The Clerk shall serve a copy of this Order upon Debtors, counsel for Debtors, counsel for Auto-Owners Insurance Company, the United States Trustee, and all creditors and parties in interest herein.
IT IS ORDERED
. The Bankruptcy Abuse Prevention and Consumer Protection Act of 2005.
. Auto-Owners filed a proof of claim in the amount of $1,146,716.77 as an unsecured, non-priority claim based on an indemnity agreement. (Claim No. 12). While Debtors refer to this claim as a deficiency claim, they do not elaborate on such designation in terms of any alleged security interest. Auto-Owners voted against the plan as proposed.
. By comparison, unsecured claims in Class 2(b) include United Rentals for $42,488.40, Granite State MGT & Resources for $18,082.50, American Express for $7,360.01-, FIA Card for $6,200.12, and Sallie Mae for $3,377.19, for a total sum of $77,508.22.
. Some courts reason that the relative size of a claim, and the fact that a large claim holder may thereby prevent a debtor from using- the cramdown provisions, is embraced within the *825underlying principles of the Code itself. Thus, any attempt to disenfranchise such a creditor through means of an artificial classification' scheme solely to neutralize such position and manufacture an assenting, impaired class of claims for voting purposes is not in and of itself a legitimate use of the Code’s reorganization provisions. See e.g. Boston Post Rd. Ltd. P'ship v. Fed. Deposit Ins. Corp. (In re Boston Post Rd. Ltd. P’ship), 21 F.3d 477 (2d Cir.1994), cert. denied, 513 U.S. 1109, 115 S.Ct. 897, 130 L.Ed.2d 782 (1995).

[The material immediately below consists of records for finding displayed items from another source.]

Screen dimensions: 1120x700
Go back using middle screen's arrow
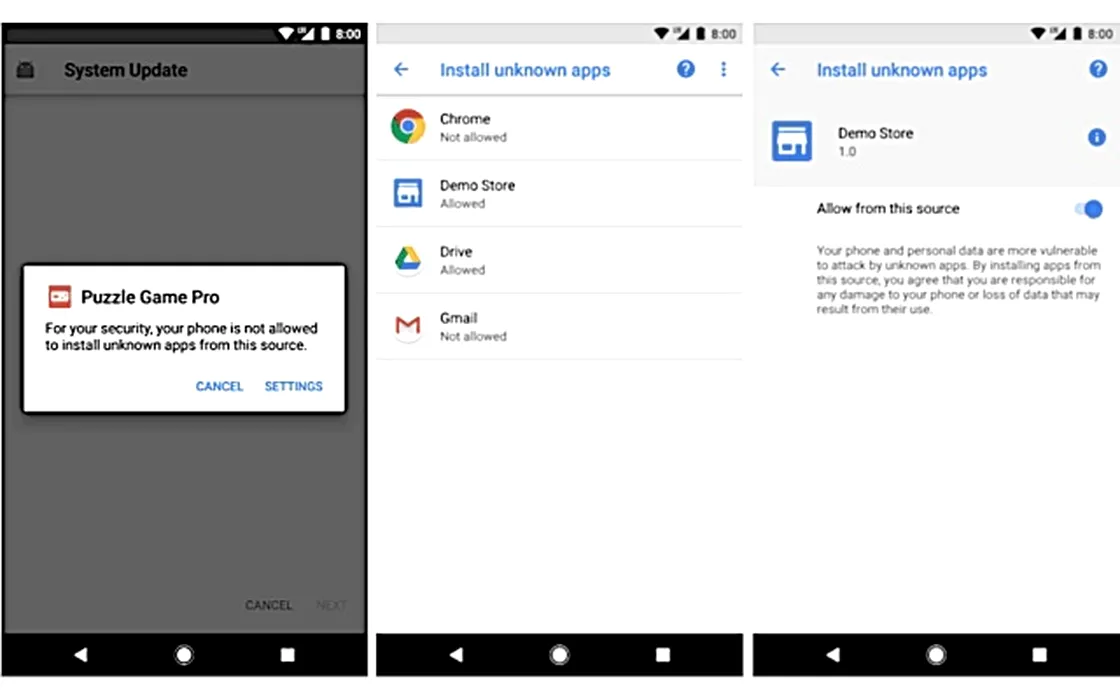(401, 70)
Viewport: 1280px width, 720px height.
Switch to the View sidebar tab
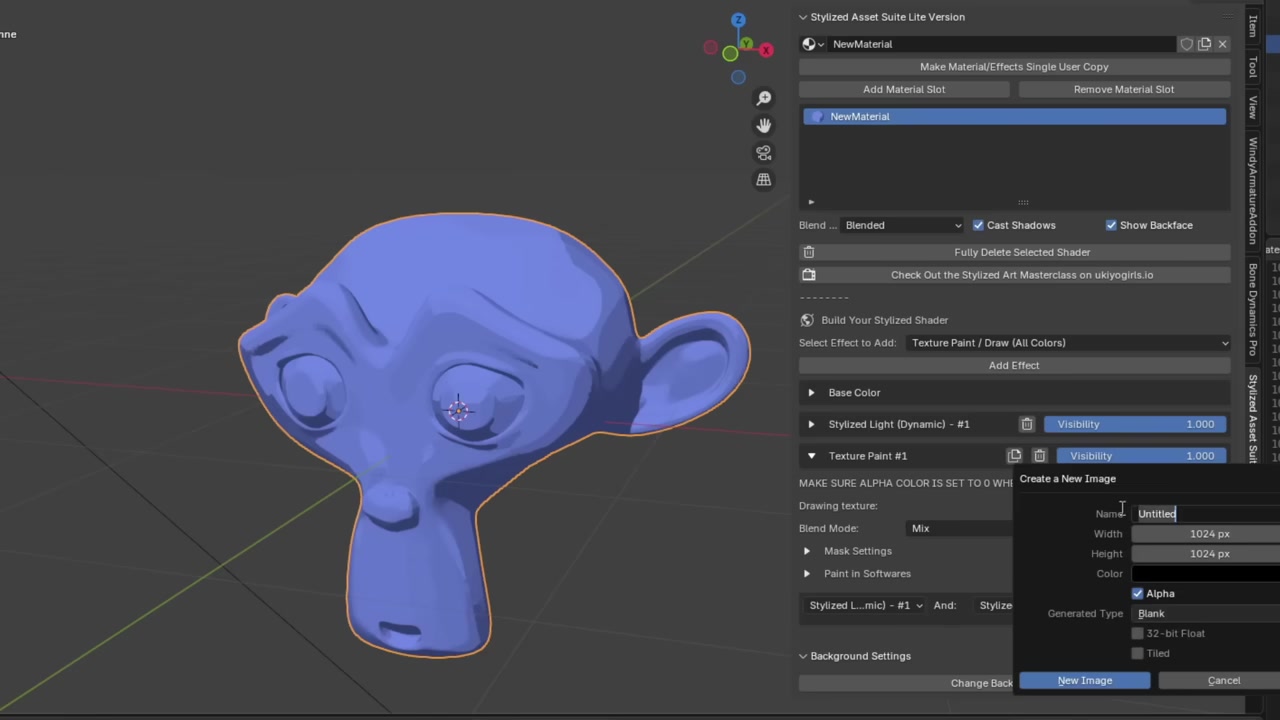[1252, 107]
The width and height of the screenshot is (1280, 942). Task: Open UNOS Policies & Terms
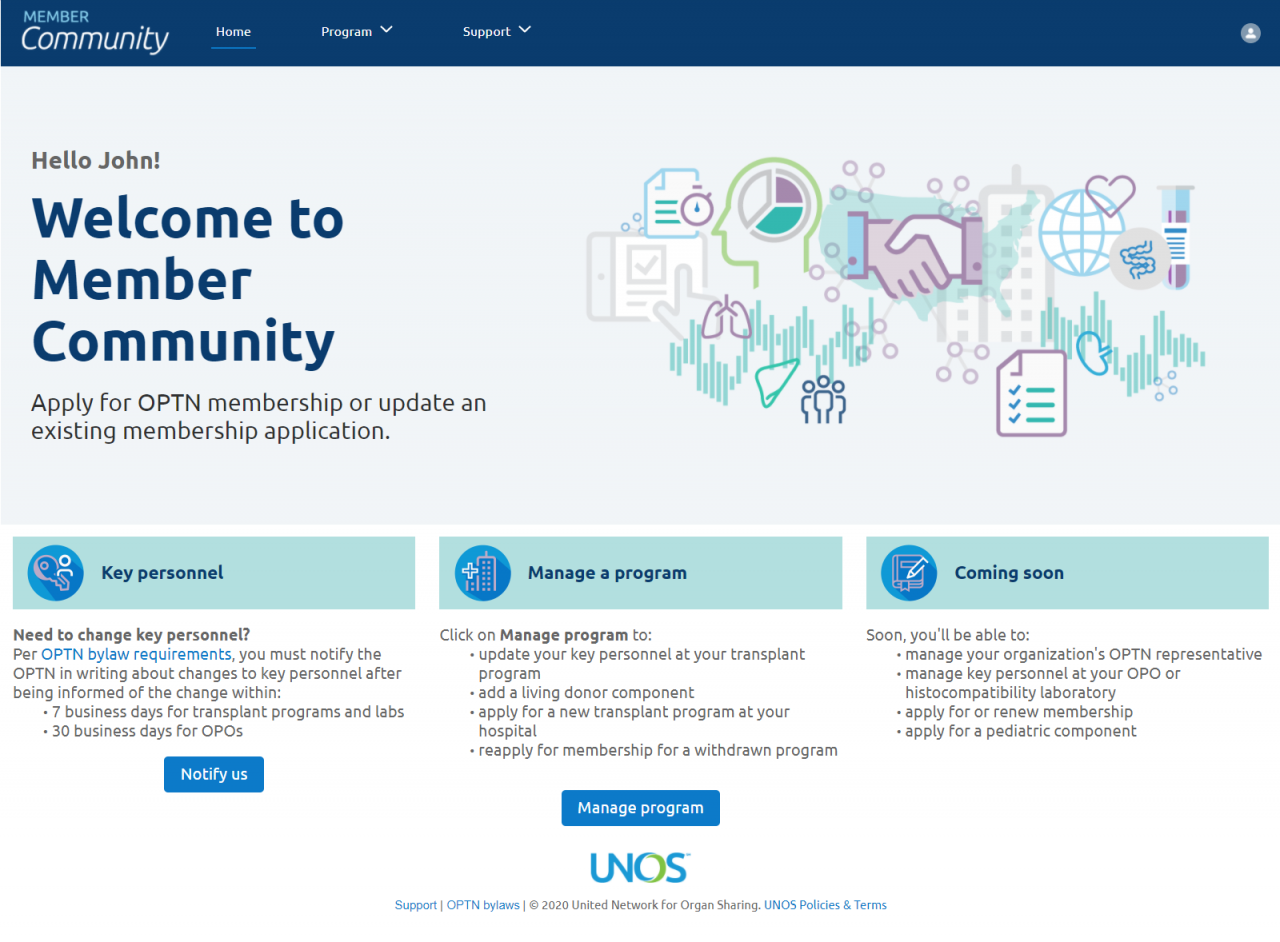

. That court specifically noted, however, that it did not address the issue of whether the debtor in that case offered a business or economic justification for the separate classification under challenge, and that it did not consider whether the classification was made in an effort to gerrymander an affirmative vote for the plan. 465 B.R. at 541 n. 11.
. See Boston Post Road, 21 F.3d 477, 481; Phoenix Mut. Life Ins. Co. v. Greystone III Joint Venture (In re Greystone III Joint Venture), 995 F.2d 1274 (5th Cir.1991), cert. denied, 506 U.S. 822, 113 S.Ct. 72, 121 L.Ed.2d 37 (1992); see also In re Equitable Dev. Corp., 196 B.R. 889, 892 (Bankr.S.D.Ala.1996) (collecting case authority).
. As noted by the U.S. Trustee, a number of unsecured creditors as scheduled are not included in the proposed plan, and on their face these claims appear to be in the nature of business-related debt. The Court further notes that Debtors list their occupations as property manager and doctor, and the plan includes an expense item for maintenance on rental properties. This case was converted from a case under Chapter 13 to a case under Chapter 11 on July 16, 2013.
. Debtors have also not shown how the plan treats these claims differently in terms of such declared legal dissimilarity. In fact, each unsecured claim holder in Class 2, whose claim is not a "small” claim, will receive the same dividend of 21.99% on its claim as paid from the same “pot.”
. Regarding the fair and equitable treatment of such claims, Section 1129(b)(2)(B)(ii) provides as follows:
(B) With respect to a class of unsecured claims&emdash;
(ii) the holder of any claim or interest that is junior to the claims of such class will not receive or retain under the plan on account of such junior claim or interest any property, except that in a case which the debtor is an individual, the debtor may retain property included in the estate under section 1115, subject to the requirements of subsection (a)(14) of this section.
11 U.S.C. § 1129(b)(2)(B)(ii) (emphasis supplied).
. See Ice House America, LLC v. Cardin, 751 F.3d 734 (6th Cir.2014); In re Lively, 717 F.3d 406 (5th Cir.2013); Dill Oil Co., LLC v. Stephens (In re Stephens), 704 F.3d 1279 (10th Cir.2013); In re Maharaj, 681 F.3d 558 (4th Cir.2012).